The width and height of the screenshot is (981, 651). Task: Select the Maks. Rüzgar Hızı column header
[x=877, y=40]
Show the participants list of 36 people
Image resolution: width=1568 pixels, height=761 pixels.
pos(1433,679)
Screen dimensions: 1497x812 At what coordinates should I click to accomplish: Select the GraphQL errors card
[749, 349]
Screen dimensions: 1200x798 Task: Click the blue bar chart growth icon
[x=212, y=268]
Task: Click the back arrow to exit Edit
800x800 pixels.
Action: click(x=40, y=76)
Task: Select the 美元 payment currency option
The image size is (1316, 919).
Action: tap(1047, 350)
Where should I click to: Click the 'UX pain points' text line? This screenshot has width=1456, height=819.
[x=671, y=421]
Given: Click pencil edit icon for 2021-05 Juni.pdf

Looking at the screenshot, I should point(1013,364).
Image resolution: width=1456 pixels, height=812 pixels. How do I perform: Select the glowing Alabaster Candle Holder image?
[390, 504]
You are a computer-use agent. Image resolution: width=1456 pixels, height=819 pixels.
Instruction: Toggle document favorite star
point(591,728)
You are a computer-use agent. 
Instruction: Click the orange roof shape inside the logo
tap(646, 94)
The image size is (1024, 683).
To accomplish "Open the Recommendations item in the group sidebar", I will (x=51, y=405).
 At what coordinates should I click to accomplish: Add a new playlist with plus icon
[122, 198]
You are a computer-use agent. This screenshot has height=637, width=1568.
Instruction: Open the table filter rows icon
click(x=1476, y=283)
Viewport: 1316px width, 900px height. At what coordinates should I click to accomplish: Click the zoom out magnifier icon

_TASK:_ Return the rows from the line that contains "Screen dimensions: 1497x812" through the line that contains "will (x=51, y=405).", copying them exactly.

_CORRECT ANSWER:_
Screen dimensions: 1497x812 At what coordinates should I click to accomplish: Select the GraphQL errors card
[749, 349]
Screen dimensions: 1200x798 Task: Click the blue bar chart growth icon
[x=212, y=268]
Task: Click the back arrow to exit Edit
800x800 pixels.
Action: click(x=40, y=76)
Task: Select the 美元 payment currency option
The image size is (1316, 919).
Action: tap(1047, 350)
Where should I click to: Click the 'UX pain points' text line? This screenshot has width=1456, height=819.
[x=671, y=421]
Given: Click pencil edit icon for 2021-05 Juni.pdf

Looking at the screenshot, I should point(1013,364).
Image resolution: width=1456 pixels, height=812 pixels. How do I perform: Select the glowing Alabaster Candle Holder image?
[390, 504]
You are a computer-use agent. Image resolution: width=1456 pixels, height=819 pixels.
Instruction: Toggle document favorite star
point(591,728)
You are a computer-use agent. 
Instruction: Click the orange roof shape inside the logo
tap(646, 94)
The image size is (1024, 683).
To accomplish "Open the Recommendations item in the group sidebar", I will (x=51, y=405).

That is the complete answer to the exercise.